2 Don’t just support your customer’s goals, help them be better at them  

It is a given that customers on these sites can achieve their main goal of finding fashionable clothes and completing the purchase process with relative ease.

What both sites also have achieved however is an extra level of assistance that helps their customers get that bit further, putting them ahead of the rest of the pack.

There are a number of ways the sites achieve this, either by passing on trends from the catwalk or providing ‘looks’ that the experts have pulled together – e.g. the ‘Holiday wardrobe’ or ‘Festival Fashion’ on ASOS.  

Both sites provide also provide suggestions as to what other items complement a chosen product with a ‘Complete the look’ /‘Style the item’ section on the product page.  

This is not just shopping; this is being taken to the catwalk shows with a personal stylist with a wealth of fashion advice to impart.

So while in the fashion world this can be done editorially, suggestions and guidance can also be automated. Since Amazon’s  first “Customers also bought” suggestion feature, most sites now provide suggested additional products, a feature that customers now seem to expect as a standard.

3 Images, images, images

If you’re selling a product that has even the most minimal aesthetic qualities online you need to provide plenty of clear images using a clear layout. It’s that simple.

ASOS was preferred for its clear product results pages and close up images. It also has a catwalk feature showing a model walking in the clothes which is a nice way to see how the fabric and cut behaves in motion.

Users also liked that H&M has the option to view both the item on the model and off within the results page but these images were felt to be a bit on the small side compared to ASOS.  

ASOS:

 H&M:

4 Tools and information that aid decision making

Information that is relevant at the point you need it is key for the busy shopper. ASOS again has gone the extra mile by giving the model’s size and height details on the product page so you can compare how that would look on yourself.  

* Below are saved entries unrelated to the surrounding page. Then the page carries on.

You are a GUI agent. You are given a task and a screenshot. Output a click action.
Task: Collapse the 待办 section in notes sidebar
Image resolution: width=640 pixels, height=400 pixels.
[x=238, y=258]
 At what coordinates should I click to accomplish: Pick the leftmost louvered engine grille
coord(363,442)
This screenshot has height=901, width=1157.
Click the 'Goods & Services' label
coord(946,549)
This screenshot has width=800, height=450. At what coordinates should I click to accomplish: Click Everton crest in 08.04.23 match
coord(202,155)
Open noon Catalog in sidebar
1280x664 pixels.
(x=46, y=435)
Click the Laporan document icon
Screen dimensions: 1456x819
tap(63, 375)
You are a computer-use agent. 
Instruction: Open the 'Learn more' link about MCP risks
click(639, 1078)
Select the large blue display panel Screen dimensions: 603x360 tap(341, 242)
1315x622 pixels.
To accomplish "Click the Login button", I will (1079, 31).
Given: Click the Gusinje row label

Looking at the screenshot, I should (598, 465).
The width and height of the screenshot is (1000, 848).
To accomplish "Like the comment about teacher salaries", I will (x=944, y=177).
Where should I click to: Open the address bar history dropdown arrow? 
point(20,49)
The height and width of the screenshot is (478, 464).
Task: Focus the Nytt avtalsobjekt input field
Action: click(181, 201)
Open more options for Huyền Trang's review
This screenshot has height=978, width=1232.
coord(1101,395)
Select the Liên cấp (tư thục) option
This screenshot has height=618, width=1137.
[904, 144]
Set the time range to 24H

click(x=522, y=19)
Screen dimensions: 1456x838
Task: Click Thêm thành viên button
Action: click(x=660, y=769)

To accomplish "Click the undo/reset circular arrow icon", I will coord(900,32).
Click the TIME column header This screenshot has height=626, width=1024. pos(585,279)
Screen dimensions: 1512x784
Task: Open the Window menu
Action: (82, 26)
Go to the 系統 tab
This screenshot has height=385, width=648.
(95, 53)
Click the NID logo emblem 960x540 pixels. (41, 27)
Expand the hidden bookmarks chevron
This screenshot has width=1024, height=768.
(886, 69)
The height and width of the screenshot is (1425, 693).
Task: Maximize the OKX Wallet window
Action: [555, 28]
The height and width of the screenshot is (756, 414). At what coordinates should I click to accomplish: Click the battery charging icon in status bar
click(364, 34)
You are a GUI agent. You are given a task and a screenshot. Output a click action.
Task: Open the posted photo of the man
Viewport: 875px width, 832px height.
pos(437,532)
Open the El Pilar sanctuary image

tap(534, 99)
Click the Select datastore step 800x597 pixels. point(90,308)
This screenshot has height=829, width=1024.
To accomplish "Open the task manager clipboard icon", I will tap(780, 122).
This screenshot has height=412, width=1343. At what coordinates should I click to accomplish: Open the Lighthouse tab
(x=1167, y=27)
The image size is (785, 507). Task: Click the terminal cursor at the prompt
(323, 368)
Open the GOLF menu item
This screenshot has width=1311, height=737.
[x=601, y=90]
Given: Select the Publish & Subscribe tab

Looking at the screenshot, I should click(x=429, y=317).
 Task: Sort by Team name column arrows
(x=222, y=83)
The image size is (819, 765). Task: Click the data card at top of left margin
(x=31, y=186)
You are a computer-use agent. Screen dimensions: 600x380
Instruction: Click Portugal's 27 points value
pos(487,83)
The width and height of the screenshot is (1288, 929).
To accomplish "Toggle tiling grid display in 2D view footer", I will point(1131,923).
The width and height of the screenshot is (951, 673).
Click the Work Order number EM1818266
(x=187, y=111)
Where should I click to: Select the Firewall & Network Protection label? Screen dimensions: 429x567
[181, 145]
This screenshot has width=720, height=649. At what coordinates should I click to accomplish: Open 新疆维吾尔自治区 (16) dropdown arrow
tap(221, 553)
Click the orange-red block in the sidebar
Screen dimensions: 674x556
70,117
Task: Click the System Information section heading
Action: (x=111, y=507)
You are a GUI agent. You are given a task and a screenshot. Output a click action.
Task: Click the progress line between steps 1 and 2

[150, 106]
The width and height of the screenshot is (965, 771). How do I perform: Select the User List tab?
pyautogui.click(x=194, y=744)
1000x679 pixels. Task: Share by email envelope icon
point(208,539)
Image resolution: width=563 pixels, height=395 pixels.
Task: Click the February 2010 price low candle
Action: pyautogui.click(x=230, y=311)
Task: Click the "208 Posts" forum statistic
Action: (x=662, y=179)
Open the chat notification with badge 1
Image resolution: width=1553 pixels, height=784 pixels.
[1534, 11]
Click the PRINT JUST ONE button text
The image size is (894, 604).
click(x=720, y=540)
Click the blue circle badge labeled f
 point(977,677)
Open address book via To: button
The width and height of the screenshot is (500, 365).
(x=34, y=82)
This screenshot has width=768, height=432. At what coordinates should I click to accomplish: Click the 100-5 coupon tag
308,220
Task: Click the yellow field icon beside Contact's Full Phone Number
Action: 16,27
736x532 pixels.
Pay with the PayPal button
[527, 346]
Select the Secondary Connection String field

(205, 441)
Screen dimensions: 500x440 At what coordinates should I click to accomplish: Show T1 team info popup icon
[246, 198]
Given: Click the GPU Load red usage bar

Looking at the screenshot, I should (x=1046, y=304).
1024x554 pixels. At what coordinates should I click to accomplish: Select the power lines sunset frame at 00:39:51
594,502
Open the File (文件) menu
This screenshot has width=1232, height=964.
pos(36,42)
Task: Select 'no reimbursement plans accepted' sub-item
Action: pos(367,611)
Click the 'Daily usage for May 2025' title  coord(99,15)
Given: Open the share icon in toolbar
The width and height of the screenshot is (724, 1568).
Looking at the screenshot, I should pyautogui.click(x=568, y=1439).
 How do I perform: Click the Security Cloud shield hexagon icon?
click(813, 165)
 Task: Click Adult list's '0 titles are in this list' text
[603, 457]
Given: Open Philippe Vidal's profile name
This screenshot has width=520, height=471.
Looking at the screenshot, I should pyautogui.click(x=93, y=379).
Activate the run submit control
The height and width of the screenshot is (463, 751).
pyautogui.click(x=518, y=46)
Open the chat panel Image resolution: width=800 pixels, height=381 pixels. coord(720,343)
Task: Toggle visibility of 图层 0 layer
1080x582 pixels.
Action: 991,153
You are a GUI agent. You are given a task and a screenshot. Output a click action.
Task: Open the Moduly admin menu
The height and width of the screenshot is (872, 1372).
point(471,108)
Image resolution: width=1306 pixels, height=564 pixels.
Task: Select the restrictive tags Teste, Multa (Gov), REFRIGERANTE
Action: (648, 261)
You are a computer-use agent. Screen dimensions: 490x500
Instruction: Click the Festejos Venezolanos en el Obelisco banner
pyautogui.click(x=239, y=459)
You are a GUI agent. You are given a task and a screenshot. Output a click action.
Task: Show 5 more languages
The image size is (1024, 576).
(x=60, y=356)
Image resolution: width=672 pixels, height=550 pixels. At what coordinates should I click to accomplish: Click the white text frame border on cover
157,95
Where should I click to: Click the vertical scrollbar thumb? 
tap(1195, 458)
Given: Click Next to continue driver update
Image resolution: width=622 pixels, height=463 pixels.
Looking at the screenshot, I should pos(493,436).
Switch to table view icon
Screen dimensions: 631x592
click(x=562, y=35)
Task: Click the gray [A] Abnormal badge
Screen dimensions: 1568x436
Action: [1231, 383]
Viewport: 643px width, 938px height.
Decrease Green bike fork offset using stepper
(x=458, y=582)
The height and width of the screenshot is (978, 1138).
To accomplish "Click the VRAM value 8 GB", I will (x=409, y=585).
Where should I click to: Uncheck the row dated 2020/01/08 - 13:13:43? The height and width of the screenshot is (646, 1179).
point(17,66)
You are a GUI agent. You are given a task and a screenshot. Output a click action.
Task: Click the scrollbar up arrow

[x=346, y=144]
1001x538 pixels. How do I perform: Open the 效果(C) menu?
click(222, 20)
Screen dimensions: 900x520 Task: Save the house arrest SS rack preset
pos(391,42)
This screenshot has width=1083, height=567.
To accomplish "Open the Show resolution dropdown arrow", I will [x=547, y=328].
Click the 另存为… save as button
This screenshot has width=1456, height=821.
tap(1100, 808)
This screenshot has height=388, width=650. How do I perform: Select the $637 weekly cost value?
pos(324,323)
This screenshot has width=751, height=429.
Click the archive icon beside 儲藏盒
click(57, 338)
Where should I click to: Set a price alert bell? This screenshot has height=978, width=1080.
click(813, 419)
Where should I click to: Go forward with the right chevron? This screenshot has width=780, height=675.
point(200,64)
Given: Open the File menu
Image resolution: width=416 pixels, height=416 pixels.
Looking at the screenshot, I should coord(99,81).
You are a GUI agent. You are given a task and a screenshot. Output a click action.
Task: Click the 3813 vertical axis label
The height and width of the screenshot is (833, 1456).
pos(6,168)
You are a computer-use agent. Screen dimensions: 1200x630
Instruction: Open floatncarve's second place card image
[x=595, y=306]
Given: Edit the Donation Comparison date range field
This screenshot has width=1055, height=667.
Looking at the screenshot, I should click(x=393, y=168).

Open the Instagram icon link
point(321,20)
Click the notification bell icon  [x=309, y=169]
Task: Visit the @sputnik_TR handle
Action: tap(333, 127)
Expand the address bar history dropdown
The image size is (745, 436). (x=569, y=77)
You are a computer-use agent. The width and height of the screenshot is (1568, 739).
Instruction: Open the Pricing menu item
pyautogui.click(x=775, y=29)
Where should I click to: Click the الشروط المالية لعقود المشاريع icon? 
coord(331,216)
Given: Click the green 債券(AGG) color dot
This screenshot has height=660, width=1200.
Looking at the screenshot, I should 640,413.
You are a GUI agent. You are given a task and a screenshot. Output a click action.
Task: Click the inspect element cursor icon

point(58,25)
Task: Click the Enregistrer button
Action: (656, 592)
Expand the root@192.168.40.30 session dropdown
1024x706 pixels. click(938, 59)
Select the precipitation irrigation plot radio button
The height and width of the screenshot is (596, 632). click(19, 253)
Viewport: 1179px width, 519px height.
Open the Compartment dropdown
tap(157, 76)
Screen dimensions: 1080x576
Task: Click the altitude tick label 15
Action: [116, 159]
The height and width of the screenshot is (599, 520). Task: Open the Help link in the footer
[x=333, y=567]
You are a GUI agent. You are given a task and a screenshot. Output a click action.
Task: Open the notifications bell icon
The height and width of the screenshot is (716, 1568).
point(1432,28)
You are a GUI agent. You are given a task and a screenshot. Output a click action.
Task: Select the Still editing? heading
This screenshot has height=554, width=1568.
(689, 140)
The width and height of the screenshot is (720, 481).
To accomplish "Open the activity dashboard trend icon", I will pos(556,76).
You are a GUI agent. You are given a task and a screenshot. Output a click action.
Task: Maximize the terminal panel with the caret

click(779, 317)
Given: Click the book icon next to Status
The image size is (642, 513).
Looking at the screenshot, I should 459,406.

It also has a ‘Fit Visualiser’ tool where users can enter their own measurements to see how a garment would look on themselves. These are extremely useful tools, perfectly suited to the online world to help you predict whether that short skirt will be suitable in the office or not.

Users on H&M liked that the range of colour options for each product were visible from the main results page. It also has a ‘try on’ feature to enable customers to see how different items worked together.

This is a brilliant way to avoid any fashion faux pas in the safety of the dressing room and a great method for upselling.

5 Findability

On fashion sites, as well as many other types of retail sites, navigation should support both unstructured browsing – the Saturday afternoon round the shops type behaviour -  as well as a targeted swoop with a specific item in mind as in ‘I need a maxi dress for my holiday’.

Both sites use a fly out mega menu for its main navigation which has become a standard in recent times but ASOS provides a more detailed breakdown of categories that aid findability. For example, ASOS has ten categories of dresses whereas H&M has just the two.

Labelling of menu items should resonate with the customer base so in the fashion world this means terms that are used in magazines, fashion blogs etc. – these customers are likely to know their skater dresses from their body cons!

For customers who know what they want and prefer to search rather than browse for it, of the two sites only ASOS provides a search function which is able to handle descriptive terms very well.